Saklamaya, azaltmaya ya da düzeltmeye çalışmadan kederlerimizle yüzleşip yüzleşemeyeceğini bilmek istiyorum.
Yüreğin doğanın ritmi ve yaşama sevinciyle dolu bir sevdanın sınırlarına vardığında, o sınırları feda edip edemeyeceğini bilmek istiyorum.
Anlattığın hikâyenin doğru olup olmaması beni ilgilendirmiyor. Kendi ruhuna ihanet etmemek için bir başkasını hayal kırıklığına uğratıp uğratmayacağını bilmek istiyorum. İhaneti göze aldığın her seferinde, sonuçlarını ayakta karşılayıp karşılayamayacağını bilmek istiyorum.
‘Güven’ kelimesinin senin için ne ifade ettiğini bilmek istiyorum. Bazen sana karanlık gibi görünse bile, gelen günün içindeki o büyülü ışığı görüp göremeyeceğini bilmek istiyorum.

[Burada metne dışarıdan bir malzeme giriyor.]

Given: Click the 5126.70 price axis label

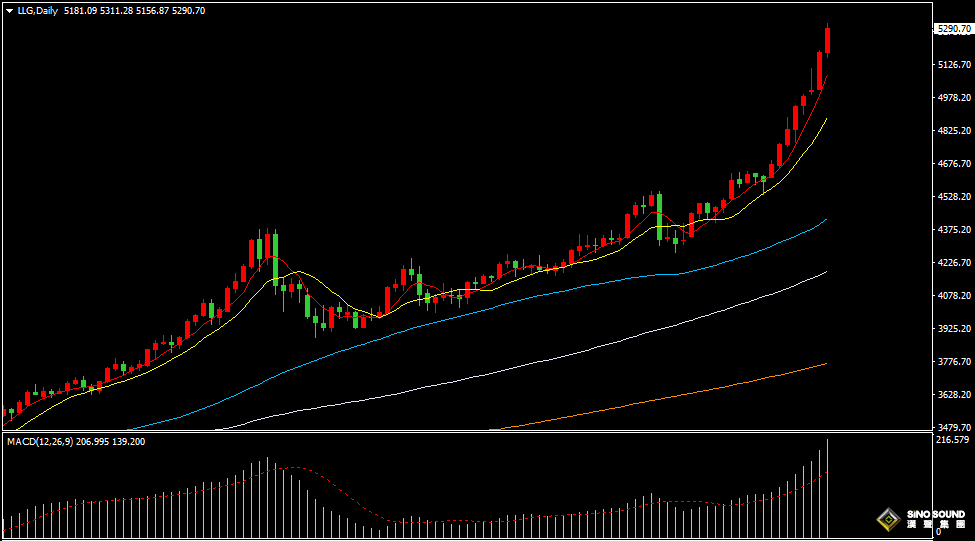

Nerede yaşadığın ya da neye sahip olduğun beni ilgilendirmiyor. Keder ve umutsuzlukla geçen bir gecenin ardından, kırılmış, yorgun ve bitap, ayağa kalkıp kalkamayacağını; ‘çocuklar’ için yapılması gerekenleri yapıp yapamayacağını bilmek istiyorum.
Kim olduğun, buraya nereden ve nasıl geldiğin beni ilgilendirmiyor. Birlikte bir ateşin ortasında düştüğümüzde, gerektiğinde yanmayı göze alıp alamayacağını bilmek istiyorum.
Yalnız kalmaya katlanıp katlanamadığını bilmek istiyorum. İçinde yüreğinden başka tutunacak hiç bir şeyin kalmadığında, o amansız varlığını sevmeye devam edip edemeyeceğini bilmek istiyorum.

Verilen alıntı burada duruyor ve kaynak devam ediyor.